--- Start of Information shown ---

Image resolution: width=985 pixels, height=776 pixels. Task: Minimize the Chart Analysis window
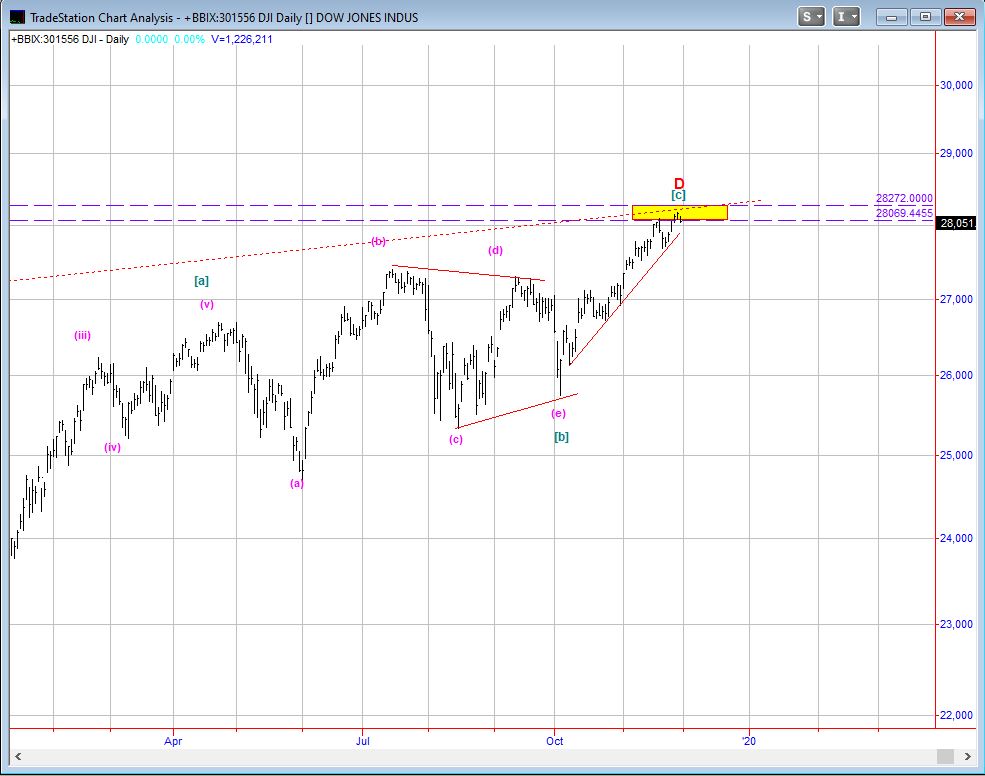892,17
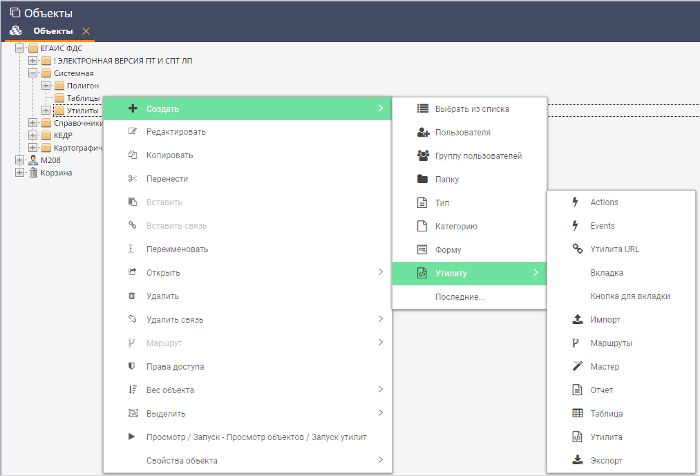This screenshot has height=476, width=700.
Task: Expand the Полигон folder node
Action: pyautogui.click(x=45, y=86)
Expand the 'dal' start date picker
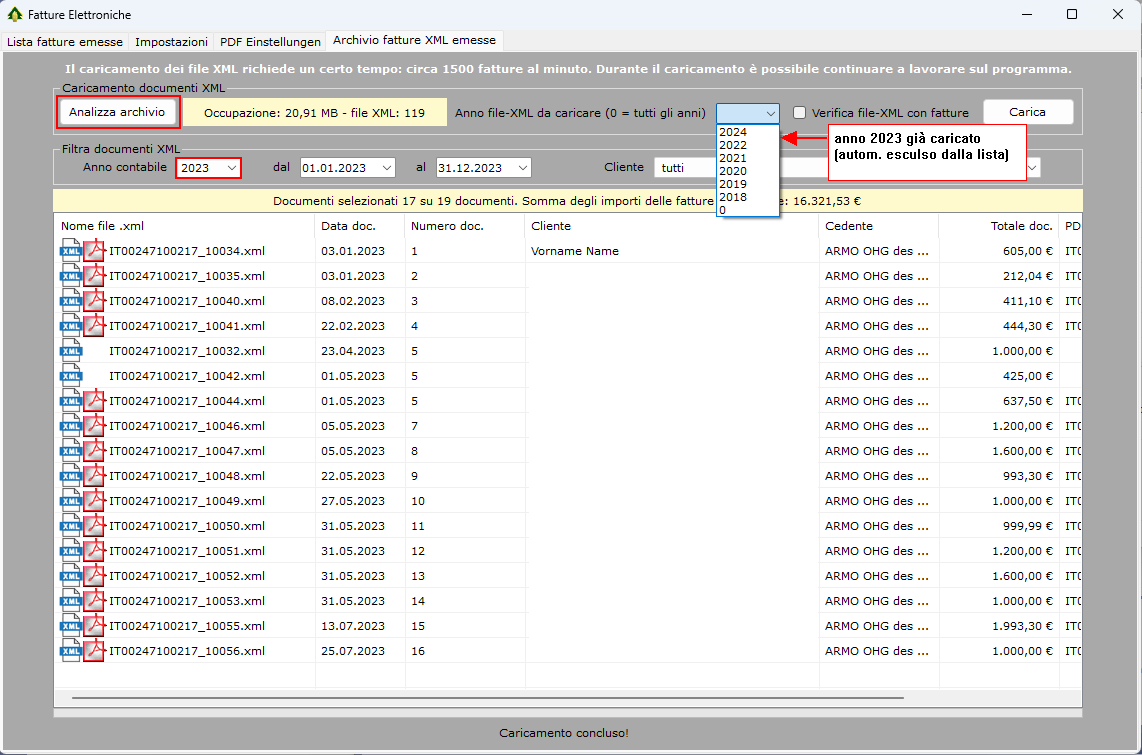 click(386, 168)
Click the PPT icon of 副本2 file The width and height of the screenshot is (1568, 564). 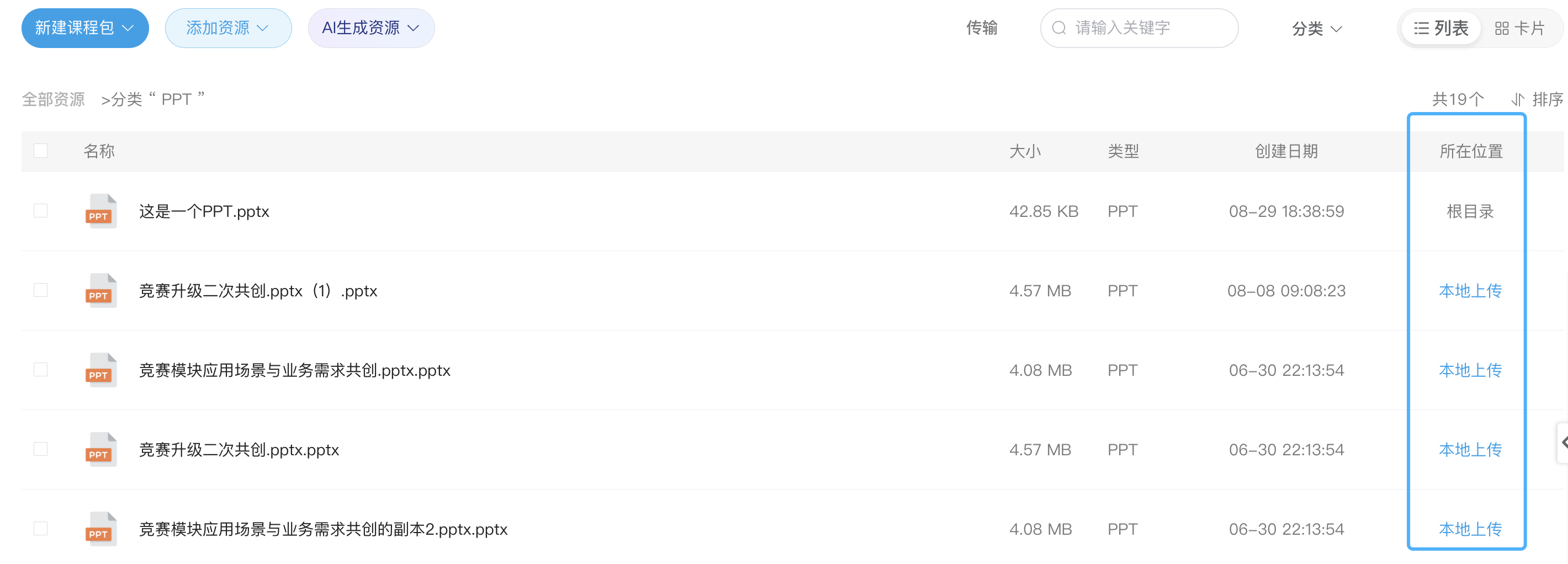100,529
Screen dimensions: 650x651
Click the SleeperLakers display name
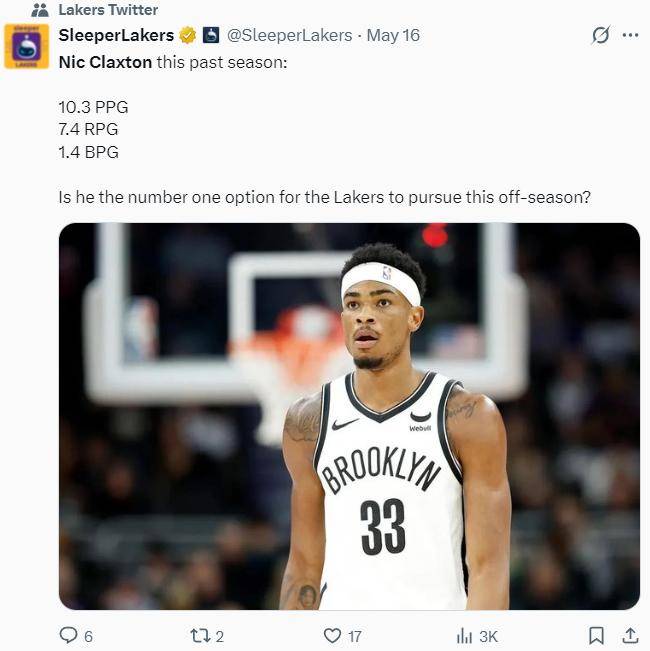click(x=116, y=36)
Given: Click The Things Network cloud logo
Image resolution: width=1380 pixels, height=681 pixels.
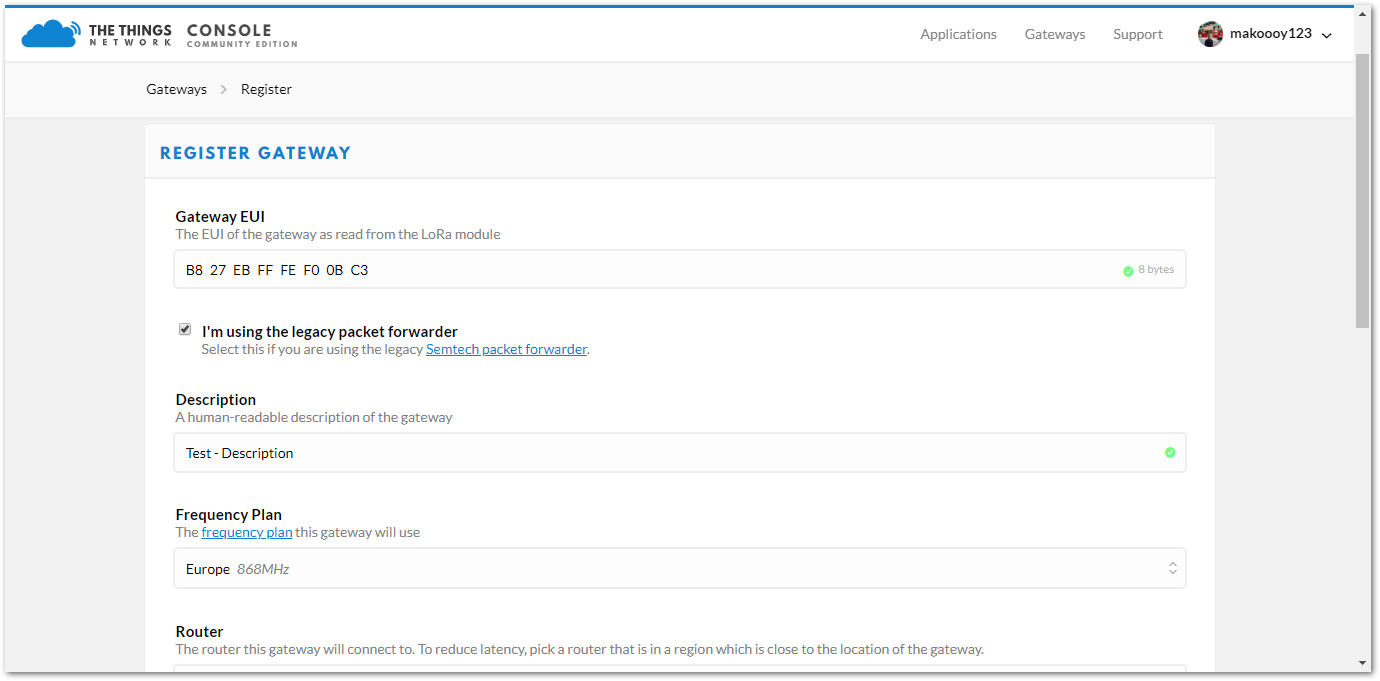Looking at the screenshot, I should (x=49, y=34).
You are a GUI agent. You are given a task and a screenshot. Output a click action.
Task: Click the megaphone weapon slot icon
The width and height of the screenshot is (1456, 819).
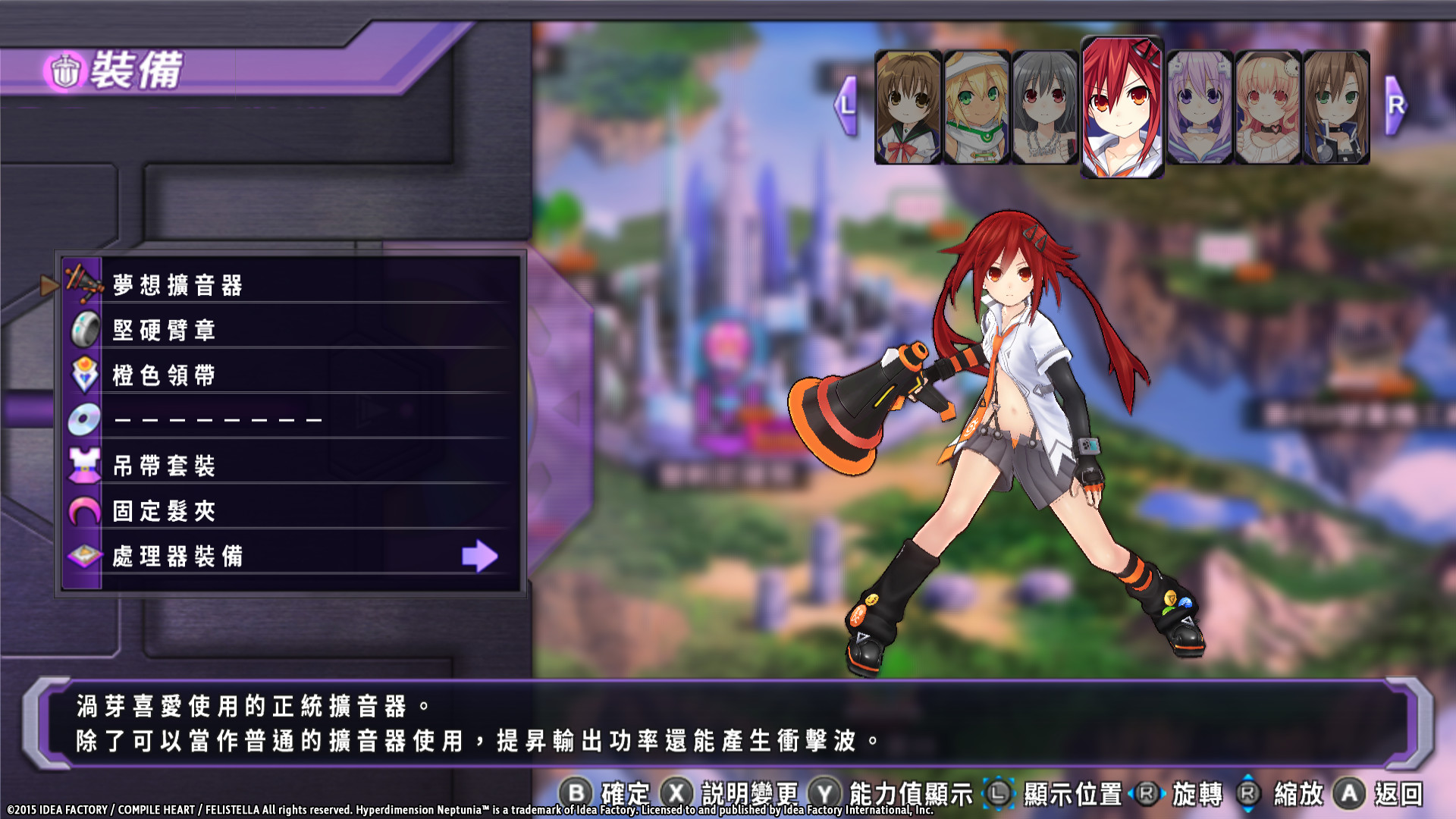pos(83,283)
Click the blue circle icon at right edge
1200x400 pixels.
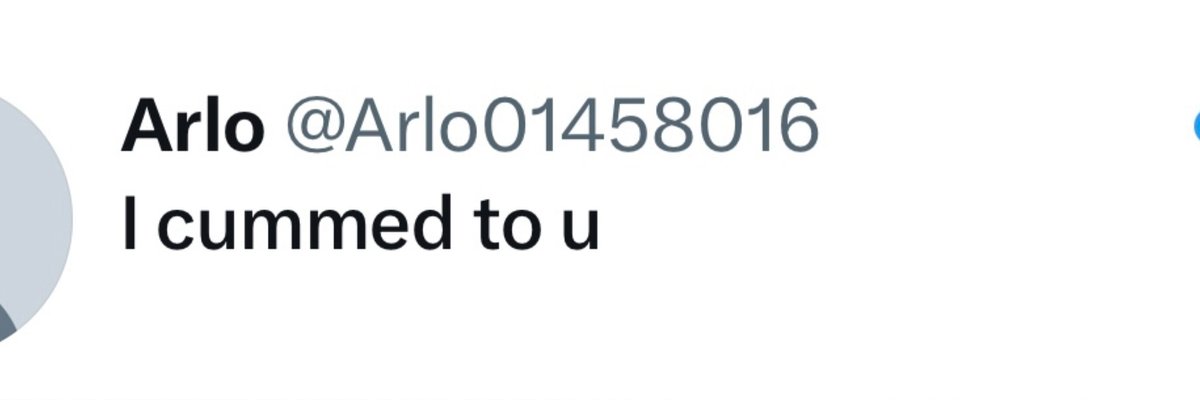(1196, 125)
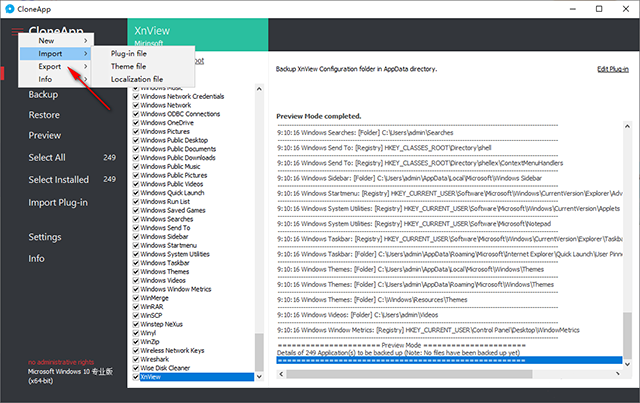Image resolution: width=640 pixels, height=403 pixels.
Task: Uncheck the WinRAR checkbox
Action: [x=136, y=306]
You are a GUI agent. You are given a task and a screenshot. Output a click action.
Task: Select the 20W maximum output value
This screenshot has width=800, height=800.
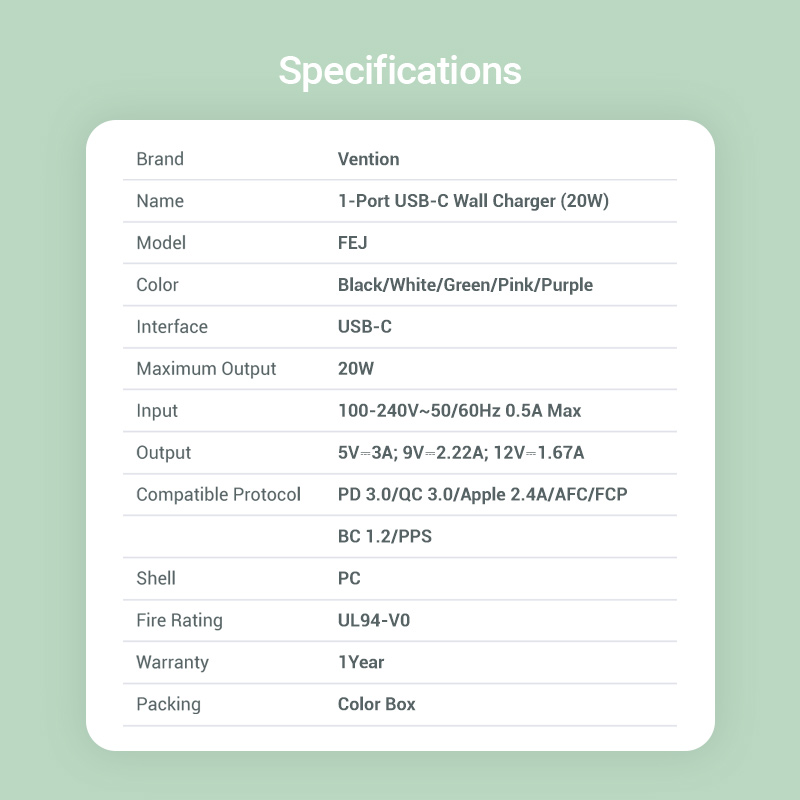(x=356, y=368)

--- End of Information shown ---

Aim: Starting at the line that contains "Screen dimensions: 650x651" and ending at the end of the records, swap "icon" for "symbol" and keep everything else unchanged. Give back only those lines, and leave the pictures out.

Task answer:
Screen dimensions: 650x651
Click the SleeperLakers display name
click(x=116, y=36)
Given: Click The Things Network cloud logo
Image resolution: width=1380 pixels, height=681 pixels.
Looking at the screenshot, I should (x=49, y=34).
You are a GUI agent. You are given a task and a screenshot. Output a click action.
Task: Click the megaphone weapon slot symbol
The width and height of the screenshot is (1456, 819).
pos(83,283)
Click the blue circle symbol at right edge
1200x400 pixels.
(1196, 125)
Image resolution: width=640 pixels, height=403 pixels.
Task: Uncheck the WinRAR checkbox
Action: [x=136, y=306]
You are a GUI agent. You are given a task and a screenshot. Output a click action.
Task: Select the 20W maximum output value
This screenshot has width=800, height=800.
(x=356, y=368)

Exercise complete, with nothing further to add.